New samples at @devscope #msbi codeplex- II–#PowerShell Dynamic Outliers with #SSAS mining models

Finally… ! Updated our codeproject project with an improved sample for this. :) btw-See the first post on this thread for other Powershell MSBI data driven/dynamic samples & utilities

II-#PowerShell Dynamic Outliers Monitoring with #SSAS mining models

The idea for this sample goes right back to the initial releases of the Excel Data Mining Addin. Now that’s a cool Excel Addin, in fact it’s way more valuable today and it’s a little sad that data mining is even a little bit forgotten in the MSBI stack :( (yes, it is…). The issue with SSAS Data Mining, particularly this addin I think… it  really was ahead of its time! because now, in our always changing data driven world, it’s the time for such agile & self service data mining/data intelligence scenarios.

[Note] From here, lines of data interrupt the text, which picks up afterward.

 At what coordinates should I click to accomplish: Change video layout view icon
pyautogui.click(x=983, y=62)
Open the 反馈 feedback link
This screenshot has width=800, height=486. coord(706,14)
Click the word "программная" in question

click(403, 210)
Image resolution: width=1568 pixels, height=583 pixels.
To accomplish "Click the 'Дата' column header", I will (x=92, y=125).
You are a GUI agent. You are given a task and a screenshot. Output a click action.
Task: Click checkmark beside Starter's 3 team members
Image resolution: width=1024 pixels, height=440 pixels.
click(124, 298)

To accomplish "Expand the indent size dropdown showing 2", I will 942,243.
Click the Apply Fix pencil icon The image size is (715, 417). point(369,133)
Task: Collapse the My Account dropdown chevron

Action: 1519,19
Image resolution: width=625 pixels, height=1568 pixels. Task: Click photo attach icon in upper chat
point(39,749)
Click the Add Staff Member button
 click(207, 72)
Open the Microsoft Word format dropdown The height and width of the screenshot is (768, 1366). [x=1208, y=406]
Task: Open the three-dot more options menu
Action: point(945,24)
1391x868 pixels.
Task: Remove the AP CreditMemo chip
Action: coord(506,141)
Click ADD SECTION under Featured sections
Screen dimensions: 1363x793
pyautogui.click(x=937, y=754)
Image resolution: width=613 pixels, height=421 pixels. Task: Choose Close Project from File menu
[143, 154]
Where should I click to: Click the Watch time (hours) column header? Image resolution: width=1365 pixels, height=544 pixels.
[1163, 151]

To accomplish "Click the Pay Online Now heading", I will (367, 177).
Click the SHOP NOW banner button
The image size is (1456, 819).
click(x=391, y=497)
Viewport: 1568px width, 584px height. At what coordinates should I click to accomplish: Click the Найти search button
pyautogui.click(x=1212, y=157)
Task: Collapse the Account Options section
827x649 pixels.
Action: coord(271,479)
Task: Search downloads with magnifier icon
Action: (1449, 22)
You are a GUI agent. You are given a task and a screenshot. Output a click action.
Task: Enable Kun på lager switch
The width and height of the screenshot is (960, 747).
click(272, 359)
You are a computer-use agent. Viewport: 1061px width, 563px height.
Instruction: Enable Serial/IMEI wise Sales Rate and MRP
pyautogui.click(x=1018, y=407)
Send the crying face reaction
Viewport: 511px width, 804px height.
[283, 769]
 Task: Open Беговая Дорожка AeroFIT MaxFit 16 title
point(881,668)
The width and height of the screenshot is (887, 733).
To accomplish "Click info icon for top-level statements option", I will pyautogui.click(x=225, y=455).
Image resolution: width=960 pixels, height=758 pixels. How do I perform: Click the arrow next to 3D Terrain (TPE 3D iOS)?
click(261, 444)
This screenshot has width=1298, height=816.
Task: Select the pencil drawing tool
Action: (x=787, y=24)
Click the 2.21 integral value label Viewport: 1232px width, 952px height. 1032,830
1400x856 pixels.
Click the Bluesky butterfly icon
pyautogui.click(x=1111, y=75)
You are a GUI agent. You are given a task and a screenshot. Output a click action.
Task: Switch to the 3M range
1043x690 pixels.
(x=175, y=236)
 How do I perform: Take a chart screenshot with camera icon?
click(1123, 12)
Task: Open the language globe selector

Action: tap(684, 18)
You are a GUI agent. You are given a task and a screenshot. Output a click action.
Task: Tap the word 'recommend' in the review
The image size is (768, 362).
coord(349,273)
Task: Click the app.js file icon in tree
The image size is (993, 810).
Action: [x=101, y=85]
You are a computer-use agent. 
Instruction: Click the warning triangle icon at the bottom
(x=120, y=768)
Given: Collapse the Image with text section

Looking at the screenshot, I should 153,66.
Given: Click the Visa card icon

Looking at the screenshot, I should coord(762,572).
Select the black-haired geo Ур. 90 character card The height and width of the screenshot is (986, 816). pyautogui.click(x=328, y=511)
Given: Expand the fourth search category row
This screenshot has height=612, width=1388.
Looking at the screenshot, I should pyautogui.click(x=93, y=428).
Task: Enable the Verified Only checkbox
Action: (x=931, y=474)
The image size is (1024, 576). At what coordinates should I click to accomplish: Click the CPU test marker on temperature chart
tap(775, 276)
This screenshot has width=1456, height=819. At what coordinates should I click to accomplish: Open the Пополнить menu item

Anyway, that Addin showed that is was possible to do 100% dynamic outlier detection based only on the given data/schema. Models would be generated in runtime for each dataset.

And so, finally, we had the time to take this concept and turn to PowerShell to make a lot of other data driven scenarios  scriptable & able to run completely automated (ex: scheduled/intelligent alerts/trends/anomalies monitoring).

So, what if we could use this to monitor several data streams we have available in our solutions?  We already have & use several very agile & data driven kpis/reports/datasets… but that still usually involves fixed alert thresholds, what if we would have something looking at these data streams every day and tell us, “hey, here’s something that’s not usual, are you aware?”? (ie something that would do what I usually do, so that I can go on doing several other things… like blogging and reading :) ).

And that’s precisely what the sample scripts does:

  • iterate all the views in a predefined schema (love this pattern for dba/bi monitoring)
  • execute & get the datasets, we used SQL server but you can use any datatable
  • pass the datatables to the data mining module (it will, like the excel data mining addin, create a temporary model dynamically for each table, do the outlier stuff, some nasty hacks of our own, get an outlier probability value for each row
  • then filtering (in this scenario) for today outliers, using a convention styled approach – choosing the first date column available (btw-a better approach would be save the last execution time for each view and use that date value as a date filter)
  • if there are outliers, send the report by mail (using the cmdlets I talked about in my last post)
  • if not, keep quiet!

And anytime I want to monitor another dataset, just create another view in that schema, the script will adapt accordingly… hence the data driven mantra applies:) (data+services mindset to explore in a future post…)

Like this:

A schema (mon) where I can put the data streams I want to monitor for outliers/anomalies.

image

As a sample I use a dataset of SQL Analysis Services processing logs/elapsed times, by object (measure group, partition, dimension,…).

Ensure that I have a date column to allow for proper date/time filtering-after the outlier detection-, (1 month old outliers aren’t that interesting anyway).

 

image

Now imagine that I force something strange in that data stream, changing the started date as so to increase the processing time for that SSAS object (creating an anomaly)…

image

And I run the provided outlier sample script…. :)

image

and…amazingly (remembering that I did not configure any kind of warning thresholds…), my two “simulated” outliers are now highlighted in my mailbox

image

How cool is that? :) The script doesn’t know have to know the data in anyway, anything goes, that’s the beauty of it.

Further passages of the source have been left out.